In the general case, yes, sometimes midrashim absolutely interpret pesukim which are in variance with the masoretic text, and which we can find in the Septuagint, or the Samaritan text, or the Dead Sea Scrolls. I've written about this extensively, and linked is one such example.
So, it is not impossible that Rabbi Avin bar Kahana (a third/fourth generation Amora of Eretz Yisrael) had an alternative text before him. Supporting this read is that the midrash, in the version as we have it, seems to take the Biblical phrase and interpret it. So תּוֹרָה חֲדָשָׁה coming from Hashem is interpreted not as a new Torah supplanting the old, but as חִדּוּשׁ תּוֹרָה, an innovation within Torah.

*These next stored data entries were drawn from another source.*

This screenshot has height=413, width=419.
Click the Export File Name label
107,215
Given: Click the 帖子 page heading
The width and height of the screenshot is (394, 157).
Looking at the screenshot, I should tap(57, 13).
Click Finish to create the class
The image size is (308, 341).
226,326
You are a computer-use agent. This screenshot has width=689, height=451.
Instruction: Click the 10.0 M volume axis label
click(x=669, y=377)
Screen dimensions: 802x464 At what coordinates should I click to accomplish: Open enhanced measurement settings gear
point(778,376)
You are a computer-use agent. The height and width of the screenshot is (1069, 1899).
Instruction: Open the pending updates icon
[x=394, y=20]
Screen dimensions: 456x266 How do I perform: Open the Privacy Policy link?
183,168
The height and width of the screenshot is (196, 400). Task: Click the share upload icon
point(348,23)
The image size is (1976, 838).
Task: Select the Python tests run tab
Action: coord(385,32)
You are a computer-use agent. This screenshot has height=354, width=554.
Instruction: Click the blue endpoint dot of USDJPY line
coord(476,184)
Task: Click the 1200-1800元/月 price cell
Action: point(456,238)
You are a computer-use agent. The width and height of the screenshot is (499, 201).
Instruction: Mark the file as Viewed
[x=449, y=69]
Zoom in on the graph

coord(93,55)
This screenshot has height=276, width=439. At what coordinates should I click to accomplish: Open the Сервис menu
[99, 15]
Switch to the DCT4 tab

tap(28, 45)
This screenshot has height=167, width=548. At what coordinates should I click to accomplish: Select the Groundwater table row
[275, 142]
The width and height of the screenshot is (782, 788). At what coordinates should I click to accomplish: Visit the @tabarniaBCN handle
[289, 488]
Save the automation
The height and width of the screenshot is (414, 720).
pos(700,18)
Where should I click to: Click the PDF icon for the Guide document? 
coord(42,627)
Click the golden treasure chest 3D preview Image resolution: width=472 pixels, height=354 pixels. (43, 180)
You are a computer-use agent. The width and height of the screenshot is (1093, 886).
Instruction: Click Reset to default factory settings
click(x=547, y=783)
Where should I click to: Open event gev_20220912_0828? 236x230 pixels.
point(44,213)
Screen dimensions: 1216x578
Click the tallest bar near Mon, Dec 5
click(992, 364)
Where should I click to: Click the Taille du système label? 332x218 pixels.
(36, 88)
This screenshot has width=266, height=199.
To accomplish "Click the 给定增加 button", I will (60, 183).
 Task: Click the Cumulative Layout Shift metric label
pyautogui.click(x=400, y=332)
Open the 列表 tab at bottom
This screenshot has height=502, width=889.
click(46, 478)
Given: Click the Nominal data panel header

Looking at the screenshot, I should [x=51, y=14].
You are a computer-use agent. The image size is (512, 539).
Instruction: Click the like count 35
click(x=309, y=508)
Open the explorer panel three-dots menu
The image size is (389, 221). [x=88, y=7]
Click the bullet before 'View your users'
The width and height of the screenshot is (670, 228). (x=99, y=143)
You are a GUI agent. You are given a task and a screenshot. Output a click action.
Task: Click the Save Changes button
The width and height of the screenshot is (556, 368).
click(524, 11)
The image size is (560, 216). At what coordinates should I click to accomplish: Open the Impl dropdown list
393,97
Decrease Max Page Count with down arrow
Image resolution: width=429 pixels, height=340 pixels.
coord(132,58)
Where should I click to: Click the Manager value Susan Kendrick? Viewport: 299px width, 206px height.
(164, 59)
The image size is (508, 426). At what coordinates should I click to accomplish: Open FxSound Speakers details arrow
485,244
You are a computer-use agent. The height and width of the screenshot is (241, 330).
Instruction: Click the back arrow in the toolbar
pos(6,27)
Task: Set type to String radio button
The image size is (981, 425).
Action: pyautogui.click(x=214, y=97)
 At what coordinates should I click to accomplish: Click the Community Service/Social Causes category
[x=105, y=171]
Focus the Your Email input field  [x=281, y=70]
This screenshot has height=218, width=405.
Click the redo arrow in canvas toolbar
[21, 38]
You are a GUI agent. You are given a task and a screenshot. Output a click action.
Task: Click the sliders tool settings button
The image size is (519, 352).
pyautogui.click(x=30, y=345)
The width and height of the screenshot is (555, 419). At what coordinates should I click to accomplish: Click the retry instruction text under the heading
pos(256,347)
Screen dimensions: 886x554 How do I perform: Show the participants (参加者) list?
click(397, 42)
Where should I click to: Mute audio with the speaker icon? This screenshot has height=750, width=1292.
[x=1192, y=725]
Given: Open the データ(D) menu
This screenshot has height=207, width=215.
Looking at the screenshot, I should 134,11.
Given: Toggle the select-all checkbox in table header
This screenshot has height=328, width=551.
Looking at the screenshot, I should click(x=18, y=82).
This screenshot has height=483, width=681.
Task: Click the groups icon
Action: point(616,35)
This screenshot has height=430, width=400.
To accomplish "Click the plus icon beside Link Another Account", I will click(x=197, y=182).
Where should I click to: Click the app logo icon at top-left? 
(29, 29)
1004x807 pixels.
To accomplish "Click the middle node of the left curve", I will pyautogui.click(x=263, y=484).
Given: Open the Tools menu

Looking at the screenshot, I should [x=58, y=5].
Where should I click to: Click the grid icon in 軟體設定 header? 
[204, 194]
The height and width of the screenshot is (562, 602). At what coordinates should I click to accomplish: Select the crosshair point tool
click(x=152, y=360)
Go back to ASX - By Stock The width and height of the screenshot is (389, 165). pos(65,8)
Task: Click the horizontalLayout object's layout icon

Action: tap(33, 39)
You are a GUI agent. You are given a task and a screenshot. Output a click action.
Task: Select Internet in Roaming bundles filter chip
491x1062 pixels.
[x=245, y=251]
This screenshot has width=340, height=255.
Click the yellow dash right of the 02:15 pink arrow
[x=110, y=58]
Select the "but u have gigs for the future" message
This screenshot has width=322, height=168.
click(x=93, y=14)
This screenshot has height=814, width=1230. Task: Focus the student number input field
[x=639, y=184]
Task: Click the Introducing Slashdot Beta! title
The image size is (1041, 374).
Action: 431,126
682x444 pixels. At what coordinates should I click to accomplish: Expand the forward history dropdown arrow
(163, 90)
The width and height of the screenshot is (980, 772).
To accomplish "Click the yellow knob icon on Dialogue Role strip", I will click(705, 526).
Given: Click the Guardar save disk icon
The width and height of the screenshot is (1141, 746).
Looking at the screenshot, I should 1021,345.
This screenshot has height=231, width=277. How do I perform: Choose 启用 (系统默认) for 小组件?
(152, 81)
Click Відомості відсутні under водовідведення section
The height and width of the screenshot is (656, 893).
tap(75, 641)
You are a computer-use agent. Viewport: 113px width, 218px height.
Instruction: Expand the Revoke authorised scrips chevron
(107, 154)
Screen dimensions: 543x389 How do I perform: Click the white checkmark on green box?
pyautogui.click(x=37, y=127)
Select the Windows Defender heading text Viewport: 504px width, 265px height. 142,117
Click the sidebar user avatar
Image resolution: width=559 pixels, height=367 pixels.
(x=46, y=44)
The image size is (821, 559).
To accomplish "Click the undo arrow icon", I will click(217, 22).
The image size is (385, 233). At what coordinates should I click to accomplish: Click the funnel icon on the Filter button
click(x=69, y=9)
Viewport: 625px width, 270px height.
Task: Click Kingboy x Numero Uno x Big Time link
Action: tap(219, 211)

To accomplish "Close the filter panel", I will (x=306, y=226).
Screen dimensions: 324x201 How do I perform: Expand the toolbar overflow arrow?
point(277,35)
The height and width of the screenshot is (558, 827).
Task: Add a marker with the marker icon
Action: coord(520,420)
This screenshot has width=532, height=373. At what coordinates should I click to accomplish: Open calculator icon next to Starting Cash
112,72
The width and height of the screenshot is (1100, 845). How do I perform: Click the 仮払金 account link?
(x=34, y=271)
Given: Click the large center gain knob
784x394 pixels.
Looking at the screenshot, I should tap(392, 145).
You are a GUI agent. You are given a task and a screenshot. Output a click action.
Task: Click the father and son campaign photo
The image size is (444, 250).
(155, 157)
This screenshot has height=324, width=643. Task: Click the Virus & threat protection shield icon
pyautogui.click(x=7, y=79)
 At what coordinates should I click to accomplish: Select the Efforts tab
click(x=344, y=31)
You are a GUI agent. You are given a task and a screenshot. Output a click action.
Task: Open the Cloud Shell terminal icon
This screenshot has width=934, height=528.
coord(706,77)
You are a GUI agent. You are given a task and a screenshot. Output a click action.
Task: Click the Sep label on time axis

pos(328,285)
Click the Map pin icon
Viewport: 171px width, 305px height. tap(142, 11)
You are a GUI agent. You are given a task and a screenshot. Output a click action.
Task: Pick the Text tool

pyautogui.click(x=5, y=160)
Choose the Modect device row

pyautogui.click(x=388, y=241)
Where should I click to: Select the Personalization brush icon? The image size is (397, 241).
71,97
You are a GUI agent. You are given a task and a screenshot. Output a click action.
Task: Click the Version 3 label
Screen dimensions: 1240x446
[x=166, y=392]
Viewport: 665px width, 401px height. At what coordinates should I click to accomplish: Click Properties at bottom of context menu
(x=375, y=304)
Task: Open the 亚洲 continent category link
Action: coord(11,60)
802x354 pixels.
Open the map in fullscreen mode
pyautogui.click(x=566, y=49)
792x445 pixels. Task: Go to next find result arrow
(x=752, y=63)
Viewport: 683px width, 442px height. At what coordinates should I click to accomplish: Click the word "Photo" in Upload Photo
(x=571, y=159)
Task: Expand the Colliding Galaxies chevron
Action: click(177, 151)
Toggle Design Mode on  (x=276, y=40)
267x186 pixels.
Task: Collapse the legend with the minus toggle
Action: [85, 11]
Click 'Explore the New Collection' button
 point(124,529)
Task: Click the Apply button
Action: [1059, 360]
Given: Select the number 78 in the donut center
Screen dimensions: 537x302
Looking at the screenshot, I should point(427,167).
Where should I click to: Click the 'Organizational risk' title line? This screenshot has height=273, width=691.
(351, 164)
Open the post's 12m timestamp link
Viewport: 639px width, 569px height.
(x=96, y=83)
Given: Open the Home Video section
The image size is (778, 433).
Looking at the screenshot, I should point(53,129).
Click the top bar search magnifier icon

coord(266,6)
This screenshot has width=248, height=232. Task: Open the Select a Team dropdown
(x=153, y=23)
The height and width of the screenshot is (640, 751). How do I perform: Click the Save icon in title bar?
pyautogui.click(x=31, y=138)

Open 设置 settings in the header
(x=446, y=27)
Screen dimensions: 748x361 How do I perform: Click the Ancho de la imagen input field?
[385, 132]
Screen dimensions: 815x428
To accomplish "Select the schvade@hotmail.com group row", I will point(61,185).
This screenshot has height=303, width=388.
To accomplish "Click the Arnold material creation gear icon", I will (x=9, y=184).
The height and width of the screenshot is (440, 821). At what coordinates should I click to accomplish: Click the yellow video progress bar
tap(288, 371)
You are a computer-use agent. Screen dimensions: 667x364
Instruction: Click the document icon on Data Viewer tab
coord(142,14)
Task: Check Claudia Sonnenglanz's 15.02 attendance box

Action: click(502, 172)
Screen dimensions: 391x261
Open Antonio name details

However, while variants certainly crept into the Biblical text, there was an internal process by which scribes attempted to maintain the integrity of the Biblical text. There were codices such as the one kept in the Temple Courtyard, and later the Leningrad and Aleppo Codex, and others. This is not the case for the text of gemaras, midrashim, and so on. If so, the error could also plausibly be in the midrashic text, rather than in the verse it quotes. Especially since we don't know of any extant variant text of Yeshaya (I checked Vetus Testamentum) that has this change, and we don't even see this in Christian translations, where they have all the reason to maintain this variant.
Indeed, in the Beur Maharif on Vayikra Rabba, by Rabbi Yechezkel Feivel, the Maggid of Vilna, he asserts that the midrashic text is erroneous and that the correct text doesn't have חֲדָשָׁה in the Biblical citation. I have not checked variant manuscripts of the midrash, and I don't know if he based himself on logic (that that isn't the Biblical text) or on some extant manuscript of the midrash.
If the word חֲדָשָׁה isn't present in the citation within the midrash, the interpretation still can work. The derasha is based on the word תֵצֵא in the imperfect (that is, future) tense. With that, the verse implies that Torah comes forth from Hashem in the future. This is thus a new Torah. And Rabbi Avin b. Kahana essentially says that this refers to innovations in Torah.